The IC3 received 148 complaints of healthcare ransomware attacks. The next-highest number came from the finance sector, with just 89 complaints.
Looking at the issue from the perspective of a different data source, Politico reports
Nearly 50 million people in the U.S. had their sensitive health data breached in 2021, a threefold increase in three years, according to a POLITICO analysis of the latest HHS data.
Health care organizations including providers and insurers in every state except South Dakota reported such incidents last year. About half of states and Washington, D.C., saw more than 1 in 10 of their residents directly impacted by unauthorized access to their health information, according to the analysis. And hacking accounted for nearly 75 percent of all such breaches — up from 35 percent in 2016.

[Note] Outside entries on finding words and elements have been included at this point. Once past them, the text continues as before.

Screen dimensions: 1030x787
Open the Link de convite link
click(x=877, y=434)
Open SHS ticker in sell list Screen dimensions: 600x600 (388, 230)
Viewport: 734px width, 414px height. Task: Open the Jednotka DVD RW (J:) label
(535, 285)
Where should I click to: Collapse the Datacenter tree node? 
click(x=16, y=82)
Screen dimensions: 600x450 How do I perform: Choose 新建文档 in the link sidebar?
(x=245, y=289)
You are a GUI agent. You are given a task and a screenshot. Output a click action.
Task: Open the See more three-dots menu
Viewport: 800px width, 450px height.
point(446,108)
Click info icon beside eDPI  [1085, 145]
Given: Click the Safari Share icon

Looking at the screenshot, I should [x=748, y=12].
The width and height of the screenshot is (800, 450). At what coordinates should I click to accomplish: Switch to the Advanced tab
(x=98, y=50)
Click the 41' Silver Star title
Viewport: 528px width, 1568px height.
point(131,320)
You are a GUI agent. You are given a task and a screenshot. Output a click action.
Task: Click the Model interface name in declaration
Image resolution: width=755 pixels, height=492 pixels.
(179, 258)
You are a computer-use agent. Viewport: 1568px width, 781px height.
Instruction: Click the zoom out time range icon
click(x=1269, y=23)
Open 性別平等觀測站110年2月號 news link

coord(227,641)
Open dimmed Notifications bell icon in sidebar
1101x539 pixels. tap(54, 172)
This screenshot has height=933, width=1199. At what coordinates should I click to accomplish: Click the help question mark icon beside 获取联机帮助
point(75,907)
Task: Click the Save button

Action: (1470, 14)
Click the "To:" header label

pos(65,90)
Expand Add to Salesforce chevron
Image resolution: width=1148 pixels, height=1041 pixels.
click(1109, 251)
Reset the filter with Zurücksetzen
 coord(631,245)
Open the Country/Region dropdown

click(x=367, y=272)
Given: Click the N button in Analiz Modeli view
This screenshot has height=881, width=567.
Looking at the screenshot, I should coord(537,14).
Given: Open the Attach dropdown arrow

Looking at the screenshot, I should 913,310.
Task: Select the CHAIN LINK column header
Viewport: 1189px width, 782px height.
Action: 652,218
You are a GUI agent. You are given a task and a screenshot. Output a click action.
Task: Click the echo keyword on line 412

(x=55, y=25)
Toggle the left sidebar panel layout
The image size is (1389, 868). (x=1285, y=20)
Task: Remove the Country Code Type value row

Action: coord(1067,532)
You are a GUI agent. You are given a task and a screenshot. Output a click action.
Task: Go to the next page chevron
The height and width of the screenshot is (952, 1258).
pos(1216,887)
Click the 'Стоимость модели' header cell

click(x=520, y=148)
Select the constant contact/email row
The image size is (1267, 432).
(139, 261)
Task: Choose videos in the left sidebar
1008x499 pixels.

Experts say the increased hacking can be attributed to the health care industry’s rapid move to digital, particularly amid the Covid-19 pandemic; an increase inremote work, which allows more avenues for attacks with employees using more personal devices; the financially lucrative information for cybercriminals in health care; and greater awareness of attacks across the industry, thus more reporting.
Also from the cyberthreat front —
- “The Cybersecurity and Infrastructure Security Agency (CISA), the Federal Bureau of Investigation (FBI), and the Department of Energy (DOE) published a joint Cybersecurity Advisory [on March 24] with information on multiple intrusion campaigns targeting U.S. and international energy sector organizations conducted by indicted Russian state-sponsored cyber actors from 2011 to 2018. In conjunction with the U.S. Department of Justice unsealed indictments today, this advisory provides the technical details of a global energy sector intrusion campaign using Havex malware, and the compromise of a Middle East-based energy sector organization using TRITON malware.”
- CISA added “66 new vulnerabilities to its Known Exploited Vulnerabilities Catalog, based on evidence of active exploitation. These types of vulnerabilities are a frequent attack vector for malicious cyber actors and pose significant risk to the federal enterprise. Note: to view the newly added vulnerabilities in the catalog, click on the arrow on the of the “Date Added to Catalog” column, which will sort by descending dates.”
- TechRepublic reports “A relatively new cybercriminal group has quickly gained an infamous reputation for its unique tactics and successful attacks against several major organizations. Known as Lapsus$, the gang uses social engineering to target its victims and has reportedly hit such companies as Samsung, Okta, NVIDIA and Microsoft. In a blog post published Tuesday, Microsoft provides insight into the group’s tactics and techniques and offers tips on how to protect your organization from these attacks.”
- The FBI and Treasury’s FinCen released “a joint Cybersecurity Advisory identifying indicators of compromise associated with AvosLocker ransomware. AvosLocker is a ransomware-as-a-service affiliate-based group that has targeted victims across multiple critical infrastructure sectors in the United States including, but not limited to, the Financial Services, Critical Manufacturing, and Government Facilities sectors.”
- Here is a link to Bleeping Computer’s The Week in Ransomware.
From the cyber defense and responsibilities front —
- The Department of Health and Human Services released “guidance to clarify covered entities’ obligation to require that business associates comply with HIPAA regulations, as specified by 45 Code of Federal Regulations (C.F.R.) § 162.923(c).”
- Cybersecurity Dive discusses “how to keep business operations running after a cyber incident.”
- ZDNet offers small business and individuals Windows 11 security advice.